A Hypothesis for the Sensitivity of AGCMs to Horizontal Resolution at Hydrostatic Scales

Variable and adaptive grids are a promising method for improving weather prediction and regional climate projections using global atmospheric general circulation models (AGCMs). These non-uniform grids require closure models that can faithfully represent unresolved scales for a range of truncation scales represented on the grid. The widely reported sensitivity of AGCM solutions to horizontal resolution indicates that present closure formulations are inadequate for non-uniform grids. An explanation for the sensitivity of the Community Atmosphere Model (CAM) to horizontal resolution is developed from a convergence study in an idealized aqua-planet configuration.
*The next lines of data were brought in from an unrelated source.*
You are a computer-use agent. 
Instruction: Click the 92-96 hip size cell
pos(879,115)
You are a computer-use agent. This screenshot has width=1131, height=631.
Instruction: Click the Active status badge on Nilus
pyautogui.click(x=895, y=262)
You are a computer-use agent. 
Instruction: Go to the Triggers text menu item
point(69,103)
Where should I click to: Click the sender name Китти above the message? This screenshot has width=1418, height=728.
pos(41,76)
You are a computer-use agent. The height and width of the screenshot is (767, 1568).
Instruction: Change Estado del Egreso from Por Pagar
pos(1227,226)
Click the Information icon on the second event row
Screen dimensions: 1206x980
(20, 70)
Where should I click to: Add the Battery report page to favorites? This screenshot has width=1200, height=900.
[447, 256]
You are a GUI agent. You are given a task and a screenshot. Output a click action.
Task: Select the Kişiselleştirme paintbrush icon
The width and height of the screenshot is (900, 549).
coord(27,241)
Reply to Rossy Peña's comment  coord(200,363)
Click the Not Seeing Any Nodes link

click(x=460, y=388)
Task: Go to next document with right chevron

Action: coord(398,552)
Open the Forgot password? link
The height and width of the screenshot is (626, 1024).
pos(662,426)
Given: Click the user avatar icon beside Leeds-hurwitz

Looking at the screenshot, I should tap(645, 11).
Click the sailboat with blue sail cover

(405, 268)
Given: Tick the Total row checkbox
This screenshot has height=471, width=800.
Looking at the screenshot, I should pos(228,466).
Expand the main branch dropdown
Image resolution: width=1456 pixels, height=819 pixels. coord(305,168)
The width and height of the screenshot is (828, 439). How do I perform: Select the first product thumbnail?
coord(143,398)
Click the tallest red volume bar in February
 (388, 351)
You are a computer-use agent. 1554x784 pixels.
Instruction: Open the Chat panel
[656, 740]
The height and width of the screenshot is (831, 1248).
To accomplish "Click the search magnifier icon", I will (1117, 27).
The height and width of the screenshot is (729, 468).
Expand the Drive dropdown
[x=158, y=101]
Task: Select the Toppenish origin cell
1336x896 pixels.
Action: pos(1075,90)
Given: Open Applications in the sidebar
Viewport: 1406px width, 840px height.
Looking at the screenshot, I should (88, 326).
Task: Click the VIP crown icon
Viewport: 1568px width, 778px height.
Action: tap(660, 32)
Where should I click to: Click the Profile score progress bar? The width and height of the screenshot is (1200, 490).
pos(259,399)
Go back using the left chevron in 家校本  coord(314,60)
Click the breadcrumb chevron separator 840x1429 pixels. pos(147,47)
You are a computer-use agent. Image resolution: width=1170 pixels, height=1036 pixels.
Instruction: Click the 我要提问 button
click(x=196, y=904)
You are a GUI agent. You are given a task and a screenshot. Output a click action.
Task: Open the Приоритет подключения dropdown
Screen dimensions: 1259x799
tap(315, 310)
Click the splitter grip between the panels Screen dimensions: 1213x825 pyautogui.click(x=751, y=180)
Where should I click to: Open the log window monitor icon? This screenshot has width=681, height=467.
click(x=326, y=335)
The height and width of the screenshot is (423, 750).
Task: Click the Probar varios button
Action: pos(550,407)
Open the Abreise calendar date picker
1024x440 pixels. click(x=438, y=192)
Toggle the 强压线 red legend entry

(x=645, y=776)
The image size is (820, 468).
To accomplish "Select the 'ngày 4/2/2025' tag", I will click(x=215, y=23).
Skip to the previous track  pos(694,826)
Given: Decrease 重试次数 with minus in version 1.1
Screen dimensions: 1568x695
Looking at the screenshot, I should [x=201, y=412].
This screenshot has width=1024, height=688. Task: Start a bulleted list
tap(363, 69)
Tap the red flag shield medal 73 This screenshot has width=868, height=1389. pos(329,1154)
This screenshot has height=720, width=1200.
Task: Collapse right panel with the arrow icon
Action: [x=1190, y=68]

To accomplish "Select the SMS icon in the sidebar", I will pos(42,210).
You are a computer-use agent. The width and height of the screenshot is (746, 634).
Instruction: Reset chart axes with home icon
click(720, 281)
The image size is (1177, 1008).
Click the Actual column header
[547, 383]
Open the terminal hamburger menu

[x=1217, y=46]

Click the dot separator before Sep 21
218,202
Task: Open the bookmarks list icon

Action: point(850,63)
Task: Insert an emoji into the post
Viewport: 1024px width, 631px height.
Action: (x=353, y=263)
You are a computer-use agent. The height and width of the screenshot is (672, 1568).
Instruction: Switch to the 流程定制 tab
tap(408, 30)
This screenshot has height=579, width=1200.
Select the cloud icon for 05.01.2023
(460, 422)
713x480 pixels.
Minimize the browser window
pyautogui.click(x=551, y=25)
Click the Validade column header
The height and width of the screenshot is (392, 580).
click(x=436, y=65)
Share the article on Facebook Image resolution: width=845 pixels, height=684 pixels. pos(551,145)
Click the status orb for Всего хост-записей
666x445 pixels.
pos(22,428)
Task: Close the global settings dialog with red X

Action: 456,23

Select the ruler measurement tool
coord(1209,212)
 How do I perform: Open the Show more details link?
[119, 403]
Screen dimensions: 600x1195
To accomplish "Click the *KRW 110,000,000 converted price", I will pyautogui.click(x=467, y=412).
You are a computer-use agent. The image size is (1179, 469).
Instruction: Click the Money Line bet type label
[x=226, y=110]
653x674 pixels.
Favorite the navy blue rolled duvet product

We hypothesize that an increase in horizontal resolution results in a reduction in horizontal scale of the diabatic forcing from the physics package, facilitating fine scale flow and faster resolved vertical motion by the dynamical core, consistent with linear Boussinesq theory. A set of dry dynamical core tests have been developed to test our hypothesis, using a simple warm bubble as a surrogate physics forcing. The results of our dry tests are consistent with Boussinesq theory and our hypothesis. We discuss the implications of our hypothesis, including the development of `scale-aware' closures for hydrostatic and non-hydrostatic models.